À medida que se aproxima a eleição brasileira e fica clara a liderança de Fernando Haddad (PT), a percepção internacional sobre o ex-prefeito começa a consolidar a imagem de alguém associado a Lula e à esquerda, mas também um ‘moderado’ que sabe dialogar com o mercado, informa a coluna do jornalista Nelson de Sá no jornal Folha de S. Paulo. A Bloomberg destacou: “sucessor de Lula pode não ser o bicho-papão que os investidores brasileiros temem” e o Financial Times o definiu como “moderado” e alguém que até já “se reuniu com banqueiros”.

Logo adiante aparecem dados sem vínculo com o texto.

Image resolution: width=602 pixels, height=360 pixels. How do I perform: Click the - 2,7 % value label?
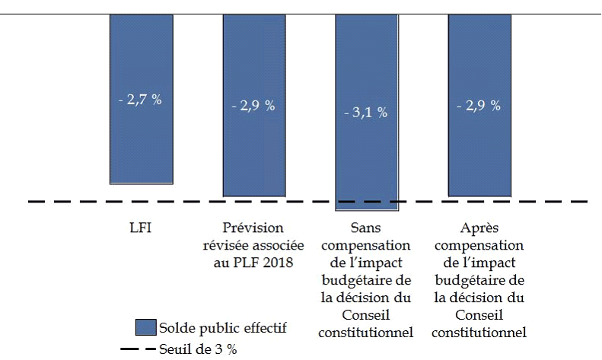pyautogui.click(x=141, y=100)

A coluna no jornal Folha de S. Paulo frisa o contraste entre a percepção doméstica e a leitura internacional sobre Haddad: “no Brasil, sites financeiros fecharam o dia com o ‘recorde histórico’ do dólar —ainda que ‘longe de 2002 quando se atualizam os valores pela inflação’.”
Mas “no exterior, por outro lado, a cobertura financeira começa a apresentá-lo como ‘moderado’ alguém que até já ‘e reuniu com banqueiros’, como perfilou o britânico Financial Times”.
A coluna ainda destaca que “o jornal ouviu o economista Marcos Lisboa, colunista da Folha, ex-secretário de Política Econômica no governo Lula e presidente do Insper, onde Haddad era professor, e consultorias como Control Risks, segundo a qual ele deixou ‘histórico de conservadorismo fiscal quando foi prefeito de São Paulo’.”